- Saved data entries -
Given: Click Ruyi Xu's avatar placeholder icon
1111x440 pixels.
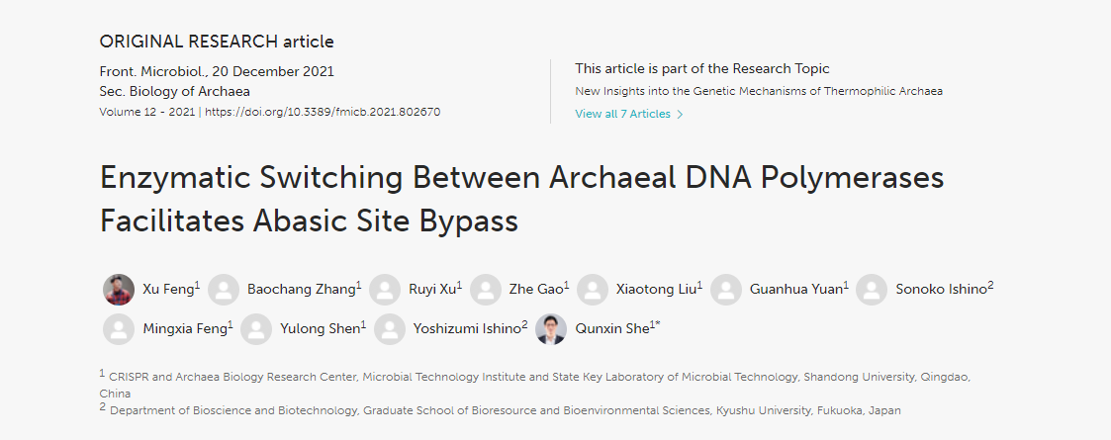Looking at the screenshot, I should click(385, 290).
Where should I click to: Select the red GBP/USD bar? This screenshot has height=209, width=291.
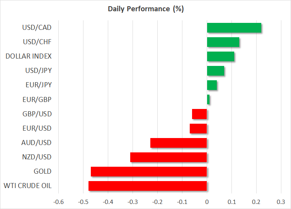[199, 114]
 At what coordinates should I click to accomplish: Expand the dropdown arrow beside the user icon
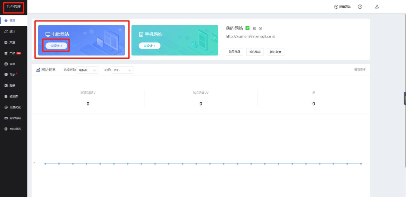tap(382, 6)
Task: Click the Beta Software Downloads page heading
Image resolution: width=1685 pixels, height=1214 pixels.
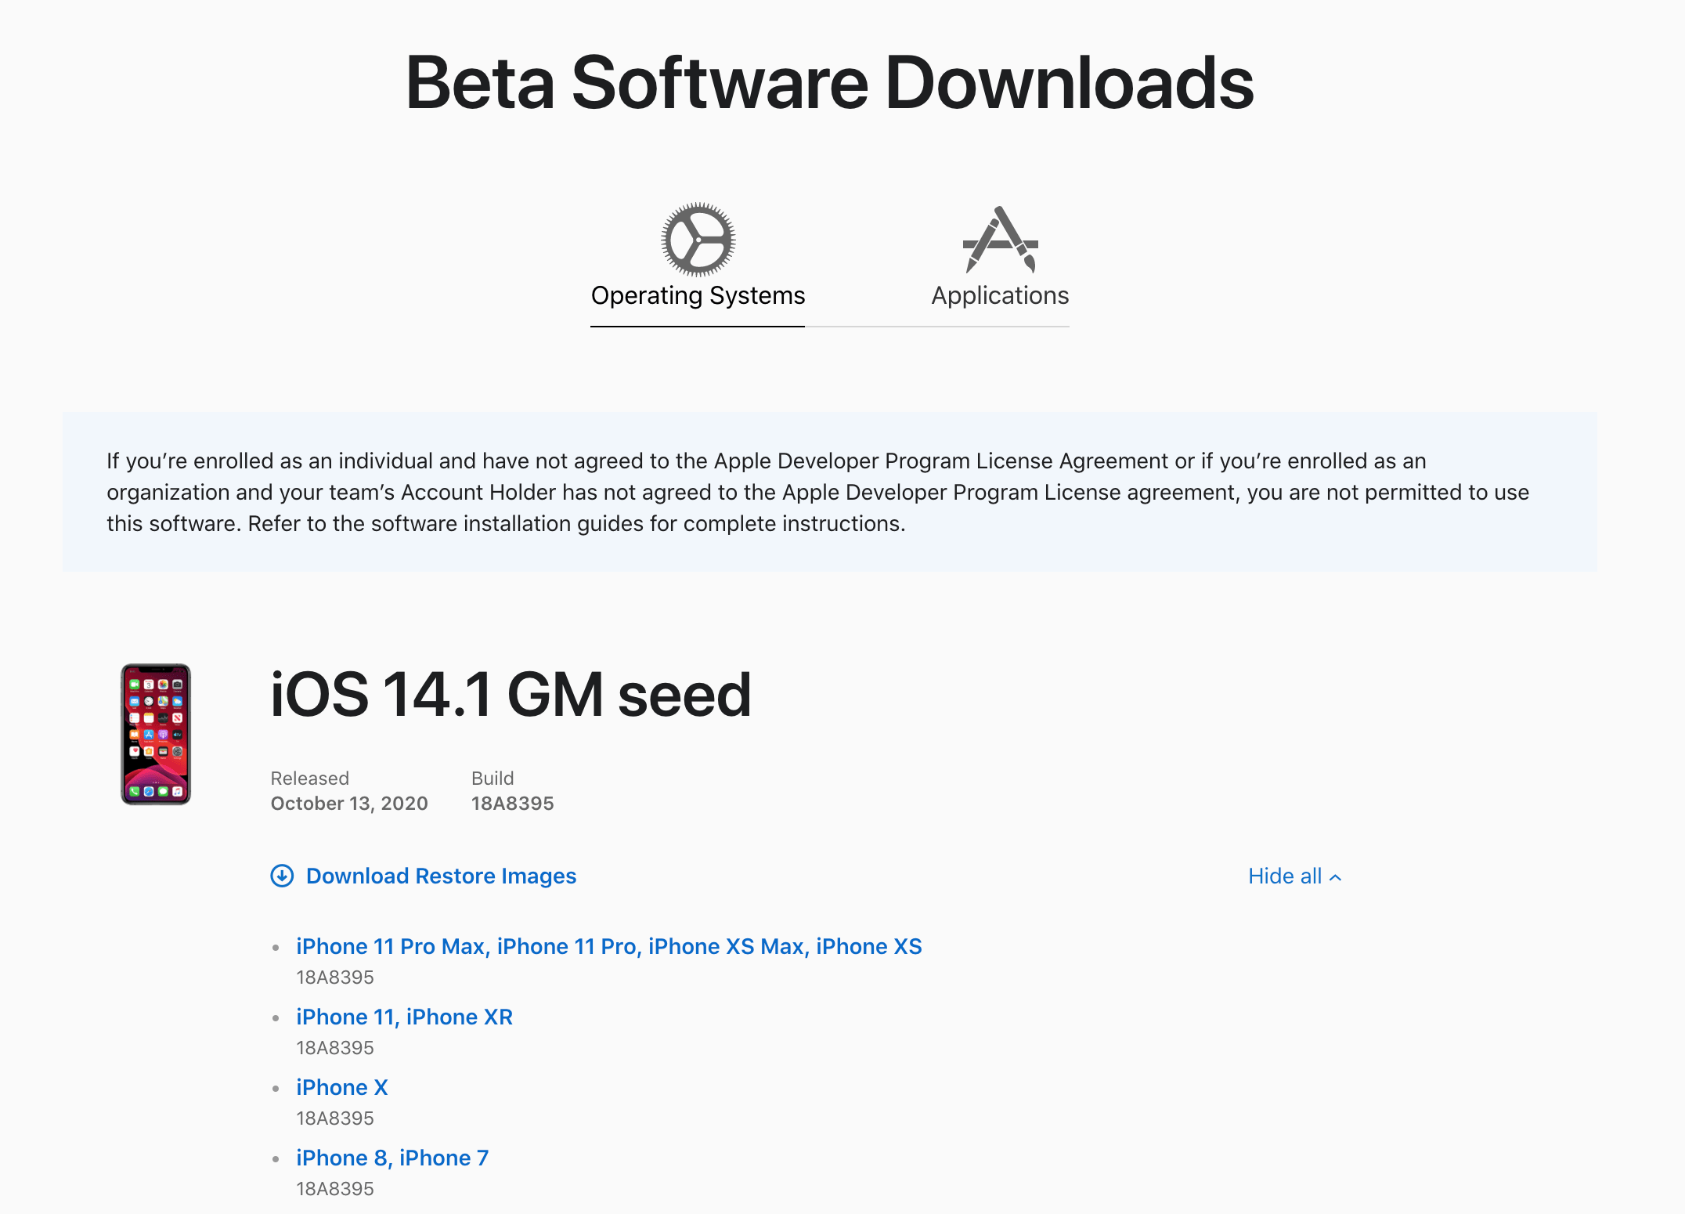Action: 830,83
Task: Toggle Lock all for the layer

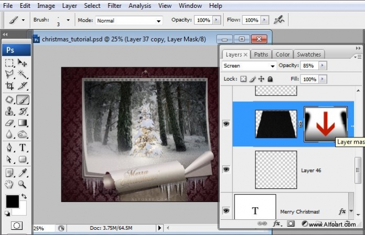Action: click(270, 79)
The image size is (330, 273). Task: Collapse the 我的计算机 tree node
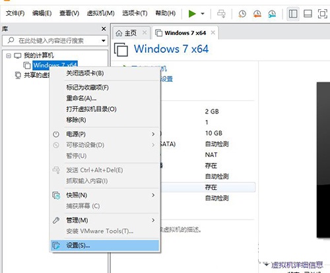pos(9,55)
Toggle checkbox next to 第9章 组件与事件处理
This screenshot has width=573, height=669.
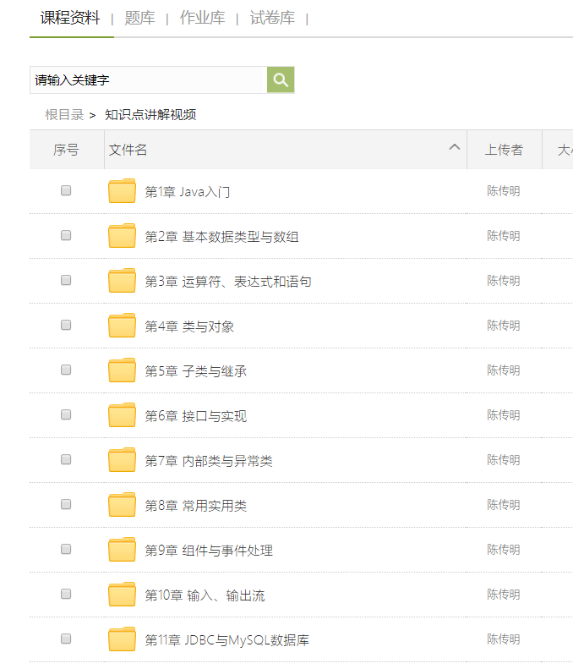(66, 550)
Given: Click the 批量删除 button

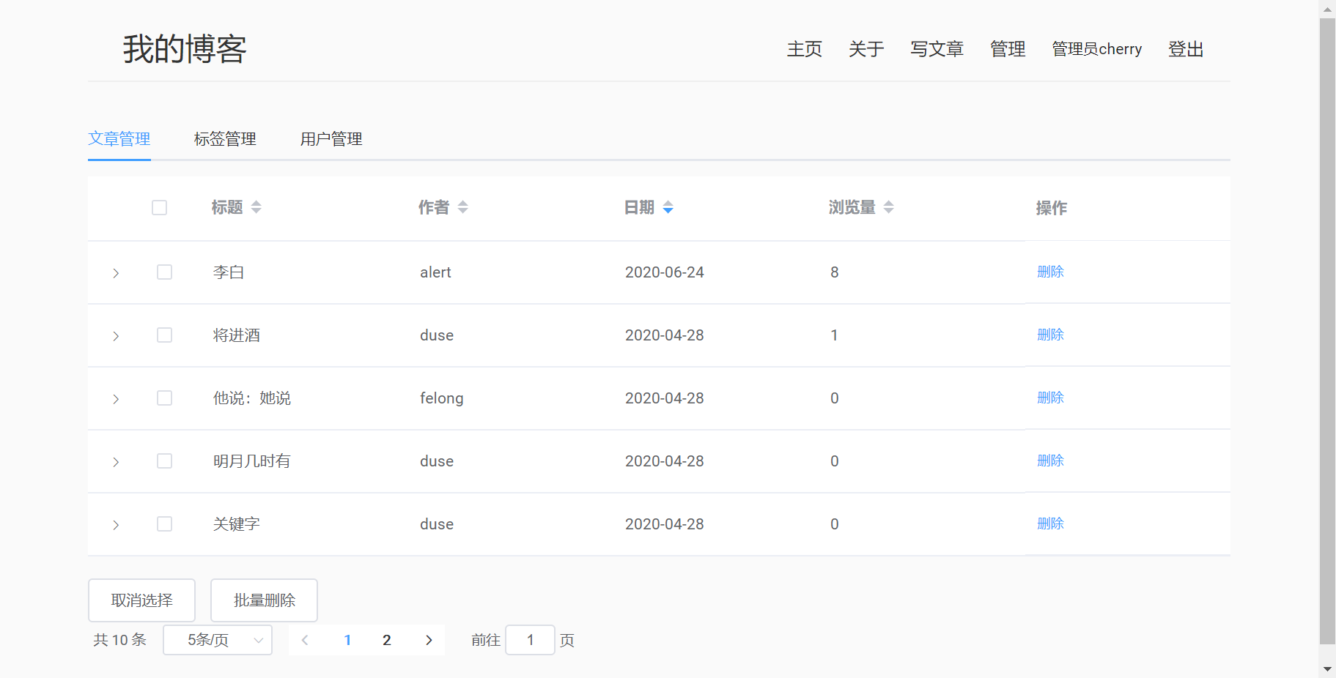Looking at the screenshot, I should [264, 600].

- Aim of the exercise -
Give every entry again verbatim, with no pictures.

- Written reply -
Given: Click Ruyi Xu's avatar placeholder icon
1111x440 pixels.
Looking at the screenshot, I should click(385, 290).
Where should I click to: Select the red GBP/USD bar? This screenshot has height=209, width=291.
[199, 114]
 At what coordinates should I click to accomplish: Expand the dropdown arrow beside the user icon
tap(382, 6)
Task: Click the Beta Software Downloads page heading
Image resolution: width=1685 pixels, height=1214 pixels.
Action: 830,83
Task: Toggle Lock all for the layer

Action: click(270, 79)
The image size is (330, 273). Task: Collapse the 我的计算机 tree node
pos(9,55)
Toggle checkbox next to 第9章 组件与事件处理
This screenshot has width=573, height=669.
(66, 550)
Given: Click the 批量删除 button

Looking at the screenshot, I should [264, 600].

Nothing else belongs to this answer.